What is expected: The lines from the start of the data through the line containing "You are a computer-use agent. 1681x1227" are to be reproduced exactly, both ends included.

(Collected data entries)
----------

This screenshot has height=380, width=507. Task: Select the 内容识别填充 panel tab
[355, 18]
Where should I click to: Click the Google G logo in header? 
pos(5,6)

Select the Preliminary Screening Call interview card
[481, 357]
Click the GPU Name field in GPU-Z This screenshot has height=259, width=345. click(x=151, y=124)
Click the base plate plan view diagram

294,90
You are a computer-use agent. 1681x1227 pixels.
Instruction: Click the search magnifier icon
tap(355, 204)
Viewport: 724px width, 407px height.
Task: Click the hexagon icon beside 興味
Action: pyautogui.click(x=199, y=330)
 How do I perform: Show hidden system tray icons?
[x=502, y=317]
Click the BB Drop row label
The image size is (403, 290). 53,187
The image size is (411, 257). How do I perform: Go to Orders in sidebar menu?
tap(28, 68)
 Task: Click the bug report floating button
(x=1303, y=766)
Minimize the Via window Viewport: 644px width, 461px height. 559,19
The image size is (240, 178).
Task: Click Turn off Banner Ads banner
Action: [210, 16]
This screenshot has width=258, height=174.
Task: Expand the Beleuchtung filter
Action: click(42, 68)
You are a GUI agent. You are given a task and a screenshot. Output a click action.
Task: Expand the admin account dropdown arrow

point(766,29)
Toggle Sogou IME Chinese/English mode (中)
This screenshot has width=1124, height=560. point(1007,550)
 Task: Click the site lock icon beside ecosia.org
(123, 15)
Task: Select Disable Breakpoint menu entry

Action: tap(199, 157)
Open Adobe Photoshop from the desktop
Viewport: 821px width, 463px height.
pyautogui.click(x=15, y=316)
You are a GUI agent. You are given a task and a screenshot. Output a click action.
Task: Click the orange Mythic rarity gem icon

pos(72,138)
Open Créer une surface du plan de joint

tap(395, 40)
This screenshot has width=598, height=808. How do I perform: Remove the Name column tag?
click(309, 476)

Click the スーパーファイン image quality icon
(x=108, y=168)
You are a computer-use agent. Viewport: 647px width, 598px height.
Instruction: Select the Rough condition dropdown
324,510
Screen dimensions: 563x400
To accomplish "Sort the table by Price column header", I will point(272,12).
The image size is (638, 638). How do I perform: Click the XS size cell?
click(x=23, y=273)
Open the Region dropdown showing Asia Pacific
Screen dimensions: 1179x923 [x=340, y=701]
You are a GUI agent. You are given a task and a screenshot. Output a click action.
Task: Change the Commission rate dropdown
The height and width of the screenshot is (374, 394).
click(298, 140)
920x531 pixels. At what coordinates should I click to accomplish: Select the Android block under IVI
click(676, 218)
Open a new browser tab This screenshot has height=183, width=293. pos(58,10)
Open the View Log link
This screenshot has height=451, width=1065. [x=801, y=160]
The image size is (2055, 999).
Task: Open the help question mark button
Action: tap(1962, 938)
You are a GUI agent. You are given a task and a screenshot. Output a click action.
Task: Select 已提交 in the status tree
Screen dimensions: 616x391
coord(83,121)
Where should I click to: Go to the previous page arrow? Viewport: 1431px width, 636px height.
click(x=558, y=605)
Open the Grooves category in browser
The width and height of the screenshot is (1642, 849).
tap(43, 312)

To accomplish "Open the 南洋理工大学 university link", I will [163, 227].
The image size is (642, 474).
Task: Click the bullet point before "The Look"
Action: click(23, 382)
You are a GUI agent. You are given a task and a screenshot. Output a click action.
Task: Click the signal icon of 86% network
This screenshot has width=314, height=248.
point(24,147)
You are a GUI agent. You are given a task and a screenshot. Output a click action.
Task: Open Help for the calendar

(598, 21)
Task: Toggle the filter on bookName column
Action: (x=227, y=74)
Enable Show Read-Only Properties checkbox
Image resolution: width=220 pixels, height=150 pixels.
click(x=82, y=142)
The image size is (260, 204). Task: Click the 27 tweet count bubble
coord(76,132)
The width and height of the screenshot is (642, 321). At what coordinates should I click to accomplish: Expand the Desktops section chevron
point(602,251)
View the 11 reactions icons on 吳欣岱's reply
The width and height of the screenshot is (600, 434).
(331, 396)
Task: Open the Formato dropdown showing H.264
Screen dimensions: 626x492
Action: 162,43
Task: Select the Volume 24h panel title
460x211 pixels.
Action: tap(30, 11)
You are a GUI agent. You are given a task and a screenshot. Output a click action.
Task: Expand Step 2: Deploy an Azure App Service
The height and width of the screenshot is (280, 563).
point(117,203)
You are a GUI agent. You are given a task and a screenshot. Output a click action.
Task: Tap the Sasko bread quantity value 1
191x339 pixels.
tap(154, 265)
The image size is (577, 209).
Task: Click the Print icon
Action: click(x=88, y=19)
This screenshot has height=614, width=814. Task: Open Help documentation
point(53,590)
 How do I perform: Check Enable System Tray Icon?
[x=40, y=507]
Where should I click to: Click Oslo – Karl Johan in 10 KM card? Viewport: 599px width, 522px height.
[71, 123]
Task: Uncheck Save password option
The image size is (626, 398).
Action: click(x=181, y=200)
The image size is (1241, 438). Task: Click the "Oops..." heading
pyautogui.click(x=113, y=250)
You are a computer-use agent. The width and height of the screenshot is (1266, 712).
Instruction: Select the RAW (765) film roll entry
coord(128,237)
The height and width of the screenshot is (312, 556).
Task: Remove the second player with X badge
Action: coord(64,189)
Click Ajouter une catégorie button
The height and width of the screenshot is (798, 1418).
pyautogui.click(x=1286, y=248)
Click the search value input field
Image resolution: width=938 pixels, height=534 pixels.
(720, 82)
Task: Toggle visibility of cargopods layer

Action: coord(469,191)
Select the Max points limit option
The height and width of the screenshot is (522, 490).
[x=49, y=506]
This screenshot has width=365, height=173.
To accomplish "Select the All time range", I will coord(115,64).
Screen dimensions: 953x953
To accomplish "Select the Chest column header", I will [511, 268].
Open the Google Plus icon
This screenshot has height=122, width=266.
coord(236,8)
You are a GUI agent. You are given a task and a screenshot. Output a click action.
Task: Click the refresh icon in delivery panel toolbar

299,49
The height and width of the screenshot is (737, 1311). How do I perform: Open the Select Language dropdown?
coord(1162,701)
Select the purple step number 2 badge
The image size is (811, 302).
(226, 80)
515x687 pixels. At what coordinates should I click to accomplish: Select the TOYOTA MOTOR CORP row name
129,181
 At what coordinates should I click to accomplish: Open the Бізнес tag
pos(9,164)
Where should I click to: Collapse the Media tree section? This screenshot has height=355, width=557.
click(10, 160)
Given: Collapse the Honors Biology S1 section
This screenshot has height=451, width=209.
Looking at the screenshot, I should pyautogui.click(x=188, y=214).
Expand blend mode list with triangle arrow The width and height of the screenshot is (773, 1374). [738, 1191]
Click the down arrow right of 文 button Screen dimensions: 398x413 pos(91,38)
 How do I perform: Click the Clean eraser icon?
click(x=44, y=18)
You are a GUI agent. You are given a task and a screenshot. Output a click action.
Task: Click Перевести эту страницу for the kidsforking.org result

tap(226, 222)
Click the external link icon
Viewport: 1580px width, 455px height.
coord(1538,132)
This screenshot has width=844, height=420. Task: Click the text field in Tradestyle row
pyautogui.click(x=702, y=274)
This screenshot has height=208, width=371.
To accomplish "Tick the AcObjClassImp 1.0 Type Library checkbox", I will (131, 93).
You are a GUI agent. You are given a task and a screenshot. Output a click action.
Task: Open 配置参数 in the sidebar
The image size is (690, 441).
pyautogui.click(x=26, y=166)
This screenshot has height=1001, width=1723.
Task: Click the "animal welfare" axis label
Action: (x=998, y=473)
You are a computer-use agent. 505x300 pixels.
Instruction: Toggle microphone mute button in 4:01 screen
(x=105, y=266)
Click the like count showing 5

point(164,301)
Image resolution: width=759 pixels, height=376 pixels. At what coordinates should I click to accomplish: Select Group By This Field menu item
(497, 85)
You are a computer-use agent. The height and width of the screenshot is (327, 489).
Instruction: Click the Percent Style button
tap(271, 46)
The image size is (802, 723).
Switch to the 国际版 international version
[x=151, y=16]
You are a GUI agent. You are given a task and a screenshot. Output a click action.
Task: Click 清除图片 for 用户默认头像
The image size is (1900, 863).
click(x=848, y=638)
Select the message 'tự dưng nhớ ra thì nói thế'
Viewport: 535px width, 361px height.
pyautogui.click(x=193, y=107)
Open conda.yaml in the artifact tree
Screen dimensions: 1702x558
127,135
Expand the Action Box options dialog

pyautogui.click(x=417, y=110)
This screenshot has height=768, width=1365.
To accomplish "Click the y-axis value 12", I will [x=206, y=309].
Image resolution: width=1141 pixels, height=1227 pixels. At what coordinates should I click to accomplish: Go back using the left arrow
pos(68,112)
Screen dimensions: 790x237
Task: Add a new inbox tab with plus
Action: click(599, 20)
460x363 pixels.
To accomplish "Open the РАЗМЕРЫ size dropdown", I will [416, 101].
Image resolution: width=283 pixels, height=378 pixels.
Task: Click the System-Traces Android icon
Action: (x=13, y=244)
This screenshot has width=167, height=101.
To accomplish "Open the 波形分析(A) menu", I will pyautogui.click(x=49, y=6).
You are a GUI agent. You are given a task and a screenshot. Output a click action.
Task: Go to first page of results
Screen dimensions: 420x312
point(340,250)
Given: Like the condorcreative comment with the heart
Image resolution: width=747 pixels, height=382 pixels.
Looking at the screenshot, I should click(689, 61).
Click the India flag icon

----------

Response area:
This screenshot has height=380, width=507. Task: Select the 内容识别填充 panel tab
[355, 18]
Where should I click to: Click the Google G logo in header? 
pos(5,6)

Select the Preliminary Screening Call interview card
[481, 357]
Click the GPU Name field in GPU-Z This screenshot has height=259, width=345. click(x=151, y=124)
Click the base plate plan view diagram

294,90
You are a computer-use agent. 1681x1227 pixels.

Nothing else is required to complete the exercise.